Caroline Guiela Nguyen devait prendre le relais, ensuite, avec un nouveau projet théâtral. Elle a finalement décidé de tourner un film, non pas documentaire, mais bien de pure fiction. Du jamais-vu. « Tout mon travail est fondé sur la recherche du réel à travers l’imaginaire et la fiction, raconte-t-elle. J’ai toujours pensé que c’est l’imaginaire qui est vraiment politique. Je travaille avec des personnes que l’on voit peu, au cinéma comme au théâtre, mais je ne veux pas le faire par le documentaire. »
Au fil des ateliers et des improvisations, Caroline Guiela Nguyen s’est rendu compte que la question du temps était au cœur de la condition des prisonniers
Et puis, elle, la metteuse en scène de théâtre, très en vue depuis le succès de sa pièce Saïgon (2017), qui a tourné dans le monde entier, a décidé de passer au cinéma. « J’ai ressenti un besoin urgent de filmer ces hommes au plus près d’eux, au plus proche de leur souffle quand il est coupé par une émotion nouvelle. J’ai besoin d’être sur leur peau, leurs mains, de les cueillir là où eux-mêmes ne s’attendaient pas à se trouver, de les filmer là où les spectateurs ne s’attendent pas à les trouver. Je voulais que l’on ne se dise surtout pas que l’on est dans une prison.
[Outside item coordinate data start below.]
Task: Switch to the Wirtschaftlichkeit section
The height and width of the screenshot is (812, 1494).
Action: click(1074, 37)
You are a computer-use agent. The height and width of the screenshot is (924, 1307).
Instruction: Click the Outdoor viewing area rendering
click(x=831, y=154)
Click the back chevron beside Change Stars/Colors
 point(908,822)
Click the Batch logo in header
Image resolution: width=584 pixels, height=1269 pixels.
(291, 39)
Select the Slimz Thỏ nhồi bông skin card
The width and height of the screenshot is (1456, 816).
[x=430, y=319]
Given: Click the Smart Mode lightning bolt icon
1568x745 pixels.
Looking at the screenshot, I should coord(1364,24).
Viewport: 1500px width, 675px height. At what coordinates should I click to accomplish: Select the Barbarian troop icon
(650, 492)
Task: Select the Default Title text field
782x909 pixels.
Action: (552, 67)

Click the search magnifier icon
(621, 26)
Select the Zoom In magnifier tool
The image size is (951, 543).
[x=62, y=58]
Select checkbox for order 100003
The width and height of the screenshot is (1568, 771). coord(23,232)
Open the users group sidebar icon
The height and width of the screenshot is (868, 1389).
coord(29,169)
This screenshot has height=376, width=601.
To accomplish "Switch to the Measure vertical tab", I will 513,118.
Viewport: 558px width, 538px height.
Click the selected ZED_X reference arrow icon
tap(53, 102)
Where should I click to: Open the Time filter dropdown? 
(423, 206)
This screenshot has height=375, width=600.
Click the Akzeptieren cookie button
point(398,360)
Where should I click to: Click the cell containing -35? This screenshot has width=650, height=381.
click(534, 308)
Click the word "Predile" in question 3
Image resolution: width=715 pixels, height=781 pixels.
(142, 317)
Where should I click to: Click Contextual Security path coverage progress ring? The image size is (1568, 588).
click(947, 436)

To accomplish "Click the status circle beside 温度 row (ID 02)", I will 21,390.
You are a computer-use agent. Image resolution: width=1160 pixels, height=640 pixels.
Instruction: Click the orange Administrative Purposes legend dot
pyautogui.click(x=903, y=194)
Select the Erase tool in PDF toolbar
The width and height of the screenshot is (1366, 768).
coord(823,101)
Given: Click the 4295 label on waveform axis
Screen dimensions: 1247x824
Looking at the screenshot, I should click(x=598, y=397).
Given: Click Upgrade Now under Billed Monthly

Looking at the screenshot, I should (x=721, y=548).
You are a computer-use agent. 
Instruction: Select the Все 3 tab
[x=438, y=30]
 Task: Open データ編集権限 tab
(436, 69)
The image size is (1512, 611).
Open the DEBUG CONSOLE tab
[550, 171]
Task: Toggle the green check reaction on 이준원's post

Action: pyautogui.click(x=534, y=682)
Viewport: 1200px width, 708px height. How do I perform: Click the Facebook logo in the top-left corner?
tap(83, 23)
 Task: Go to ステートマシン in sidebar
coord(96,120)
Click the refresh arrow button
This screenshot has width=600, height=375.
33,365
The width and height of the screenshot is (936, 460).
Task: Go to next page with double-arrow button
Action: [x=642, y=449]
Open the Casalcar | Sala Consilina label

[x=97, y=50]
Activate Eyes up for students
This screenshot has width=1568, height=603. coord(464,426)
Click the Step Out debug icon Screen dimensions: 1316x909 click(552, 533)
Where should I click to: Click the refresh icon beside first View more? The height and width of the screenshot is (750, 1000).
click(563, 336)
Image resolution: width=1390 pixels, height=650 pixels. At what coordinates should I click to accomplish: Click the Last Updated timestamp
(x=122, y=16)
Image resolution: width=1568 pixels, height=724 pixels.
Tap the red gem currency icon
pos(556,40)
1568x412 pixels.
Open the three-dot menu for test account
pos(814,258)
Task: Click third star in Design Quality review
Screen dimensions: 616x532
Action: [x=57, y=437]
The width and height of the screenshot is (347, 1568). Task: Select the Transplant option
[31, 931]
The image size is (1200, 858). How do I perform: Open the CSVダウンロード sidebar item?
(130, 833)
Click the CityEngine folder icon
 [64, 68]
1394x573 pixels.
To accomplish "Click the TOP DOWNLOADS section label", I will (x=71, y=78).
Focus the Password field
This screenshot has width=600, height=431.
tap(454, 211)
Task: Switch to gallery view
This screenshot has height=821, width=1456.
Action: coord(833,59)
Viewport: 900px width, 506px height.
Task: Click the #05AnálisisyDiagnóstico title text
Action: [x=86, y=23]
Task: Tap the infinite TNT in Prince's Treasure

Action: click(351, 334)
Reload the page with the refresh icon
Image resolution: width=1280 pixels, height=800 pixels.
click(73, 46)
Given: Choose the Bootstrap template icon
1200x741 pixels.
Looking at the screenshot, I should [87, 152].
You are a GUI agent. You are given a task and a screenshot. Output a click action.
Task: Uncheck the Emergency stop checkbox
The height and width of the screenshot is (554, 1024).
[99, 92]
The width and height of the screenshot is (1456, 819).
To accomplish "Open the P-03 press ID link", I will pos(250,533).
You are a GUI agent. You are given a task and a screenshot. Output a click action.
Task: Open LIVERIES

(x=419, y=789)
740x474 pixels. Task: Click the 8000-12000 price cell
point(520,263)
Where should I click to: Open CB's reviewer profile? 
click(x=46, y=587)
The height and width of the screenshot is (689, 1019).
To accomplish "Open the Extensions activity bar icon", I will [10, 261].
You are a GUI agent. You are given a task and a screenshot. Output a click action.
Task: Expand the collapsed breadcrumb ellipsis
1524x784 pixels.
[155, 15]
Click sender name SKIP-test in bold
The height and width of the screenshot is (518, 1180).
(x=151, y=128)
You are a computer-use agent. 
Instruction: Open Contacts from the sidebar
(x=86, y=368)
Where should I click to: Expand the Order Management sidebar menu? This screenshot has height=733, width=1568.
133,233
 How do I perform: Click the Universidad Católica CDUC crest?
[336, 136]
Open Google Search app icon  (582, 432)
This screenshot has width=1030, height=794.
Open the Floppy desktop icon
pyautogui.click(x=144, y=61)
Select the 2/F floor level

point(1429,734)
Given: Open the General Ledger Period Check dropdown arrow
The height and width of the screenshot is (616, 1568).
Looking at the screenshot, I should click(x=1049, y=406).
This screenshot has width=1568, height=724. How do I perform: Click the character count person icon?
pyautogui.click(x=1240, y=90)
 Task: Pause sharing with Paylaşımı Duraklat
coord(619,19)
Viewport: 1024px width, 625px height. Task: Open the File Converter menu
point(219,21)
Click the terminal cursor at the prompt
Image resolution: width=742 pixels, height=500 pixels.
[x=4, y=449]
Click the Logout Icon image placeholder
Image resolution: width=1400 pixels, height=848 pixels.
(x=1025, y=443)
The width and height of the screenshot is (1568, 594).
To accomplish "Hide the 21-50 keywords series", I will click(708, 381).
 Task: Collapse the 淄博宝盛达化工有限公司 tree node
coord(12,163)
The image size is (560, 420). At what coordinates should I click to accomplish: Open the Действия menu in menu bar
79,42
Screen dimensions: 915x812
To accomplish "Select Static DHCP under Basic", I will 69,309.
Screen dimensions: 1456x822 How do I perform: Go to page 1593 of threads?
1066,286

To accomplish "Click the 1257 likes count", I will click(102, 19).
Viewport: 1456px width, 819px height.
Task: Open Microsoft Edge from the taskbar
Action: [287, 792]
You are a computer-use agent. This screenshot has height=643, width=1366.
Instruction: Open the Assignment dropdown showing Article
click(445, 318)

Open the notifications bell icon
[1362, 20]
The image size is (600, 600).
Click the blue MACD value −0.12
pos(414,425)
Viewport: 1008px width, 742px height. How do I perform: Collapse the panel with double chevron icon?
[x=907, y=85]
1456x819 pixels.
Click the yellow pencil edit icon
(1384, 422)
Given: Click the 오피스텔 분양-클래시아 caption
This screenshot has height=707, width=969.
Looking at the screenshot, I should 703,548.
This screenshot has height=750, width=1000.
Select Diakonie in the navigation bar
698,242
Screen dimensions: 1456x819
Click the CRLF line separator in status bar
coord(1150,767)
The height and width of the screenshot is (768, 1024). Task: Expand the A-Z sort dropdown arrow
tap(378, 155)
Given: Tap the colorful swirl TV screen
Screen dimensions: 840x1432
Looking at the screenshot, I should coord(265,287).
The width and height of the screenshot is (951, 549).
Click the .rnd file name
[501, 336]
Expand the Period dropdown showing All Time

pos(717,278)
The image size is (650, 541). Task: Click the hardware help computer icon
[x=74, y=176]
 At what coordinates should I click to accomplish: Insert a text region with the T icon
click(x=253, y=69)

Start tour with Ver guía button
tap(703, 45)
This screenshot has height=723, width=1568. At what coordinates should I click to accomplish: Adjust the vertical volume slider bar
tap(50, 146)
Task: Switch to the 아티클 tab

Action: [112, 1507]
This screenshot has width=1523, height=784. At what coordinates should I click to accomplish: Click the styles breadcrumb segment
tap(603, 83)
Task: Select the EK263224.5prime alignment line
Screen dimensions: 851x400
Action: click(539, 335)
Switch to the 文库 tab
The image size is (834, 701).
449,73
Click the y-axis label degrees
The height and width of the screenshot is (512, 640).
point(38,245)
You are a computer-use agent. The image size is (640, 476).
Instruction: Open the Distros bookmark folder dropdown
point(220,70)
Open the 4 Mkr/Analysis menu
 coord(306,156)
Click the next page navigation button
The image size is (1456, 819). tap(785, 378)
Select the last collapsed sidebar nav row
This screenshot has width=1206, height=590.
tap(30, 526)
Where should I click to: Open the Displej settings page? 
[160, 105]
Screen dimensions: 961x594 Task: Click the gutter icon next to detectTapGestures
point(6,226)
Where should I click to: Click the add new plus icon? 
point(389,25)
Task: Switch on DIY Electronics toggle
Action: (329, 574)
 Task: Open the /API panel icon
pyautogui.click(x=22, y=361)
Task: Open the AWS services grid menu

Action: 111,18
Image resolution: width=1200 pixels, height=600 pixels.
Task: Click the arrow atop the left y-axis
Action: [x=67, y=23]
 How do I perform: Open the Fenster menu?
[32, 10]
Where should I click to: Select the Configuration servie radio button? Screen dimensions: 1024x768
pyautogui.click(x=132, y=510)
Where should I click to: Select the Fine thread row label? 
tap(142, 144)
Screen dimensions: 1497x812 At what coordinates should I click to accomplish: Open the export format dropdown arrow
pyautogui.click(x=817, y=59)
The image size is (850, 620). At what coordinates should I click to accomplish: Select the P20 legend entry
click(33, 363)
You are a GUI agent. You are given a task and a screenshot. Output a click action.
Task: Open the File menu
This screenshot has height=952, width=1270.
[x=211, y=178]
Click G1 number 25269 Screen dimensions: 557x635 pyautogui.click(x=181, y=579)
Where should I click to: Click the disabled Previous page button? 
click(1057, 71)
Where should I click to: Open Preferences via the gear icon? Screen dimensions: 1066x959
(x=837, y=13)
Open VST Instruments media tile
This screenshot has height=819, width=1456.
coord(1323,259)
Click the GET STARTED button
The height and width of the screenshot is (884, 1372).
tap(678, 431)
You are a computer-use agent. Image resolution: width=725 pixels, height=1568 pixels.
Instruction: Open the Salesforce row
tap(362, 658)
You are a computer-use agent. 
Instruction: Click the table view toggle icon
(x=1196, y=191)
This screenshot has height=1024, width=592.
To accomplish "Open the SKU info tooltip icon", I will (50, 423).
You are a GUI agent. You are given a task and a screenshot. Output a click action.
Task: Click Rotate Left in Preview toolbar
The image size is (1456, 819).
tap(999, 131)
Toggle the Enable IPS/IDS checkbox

Je voulais que l’on oublie les murs. »
Avec eux, sept détenus d’âges et de parcours divers, nommés ou surnommés Pascal Chazel, Anthony Coste, Cédric Luste, Nino, Jean Ruimi et Michel W. et Galynette, désormais sorti de la centrale, elle a donc tissé une de ces « fictions nourries de réel » dont elle a le secret.
Au fil des ateliers et des improvisations, elle s’est rendu compte que la question du temps était au cœur de la condition des prisonniers. « Le temps, pour eux, passe de manière très particulière. Il est comme figé, gelé, tandis que, au-dehors, il se déroule sans eux. C’est cela qu’il fallait entendre avant tout. J’ai toujours en tête ce que dit l’ethnopsychiatre Tobie Nathan sur le fait qu’il faut mettre les personnes qui ont subi un traumatisme à la place d’experts de ce traumatisme, plutôt que de victimes. »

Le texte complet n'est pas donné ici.